After 3 months here in Perú, a volunteer asked me what it was like to be here for so long and if I was already looking forward to going back to the United States. Of course I want to see my family and friends, and eat a good steak… but I am by no means in a rush to come back. I am already searching for jobs here for next year so that I can return to Trujillo for my gap year; hopefully, next time for about 11 months.

This is a photo of me teaching English at I.E. Taures Arraujo.

This is a photo of me teaching English at I.E. Taures Arraujo.

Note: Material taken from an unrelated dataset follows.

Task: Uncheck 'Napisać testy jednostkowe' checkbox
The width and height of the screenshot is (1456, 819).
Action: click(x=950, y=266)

The work here has been difficult at times for several reasons but I think the most relevant adversity that I had to overcome was working between Peruvians and Americans, and trying to bridge the gap of cultural differences. There were times where my volunteers expected punctuality, distanced professionalism, and almost constant supervision as is standard in many American learning environments. Instead, they found a professional environment that was not defined by being on time, but by asking how the volunteer was recovering from their cold from the day before. Instead of a firm handshake, there was a kiss on the cheek and trust enough to allow the volunteers independence in the workplace. Even within the group of Americans, I was working with a group that included ages 18-30, native speakers to absolutely no Spanish experience, and people who ranged from outgoing sorority girls to guys who had perfect grades and had never danced before. In groups of 45 people, it seemed like it would be hard to get to know these people on an individual basis, but there are definitely several volunteers that shone and I made a real connection with.

As far as my interaction with the community and locals goes, the people I have met have been friendly and welcoming. This past weekend, I think every restaurant, bar, and surf shop I visited in my free time knew me and was happy to give my friends and I half price or special dishes; I finally feel as though I am no longer a tourist. The work in the community has been on hold for a week as we change out our volunteer groups to our final and smallest group for the summer. However, we will be starting again this afternoon and I am so excited to go. Just to have these kids remember my name brightens my whole trip. Today, I will be introducing them to our new volunteers and they will begin their work for the month.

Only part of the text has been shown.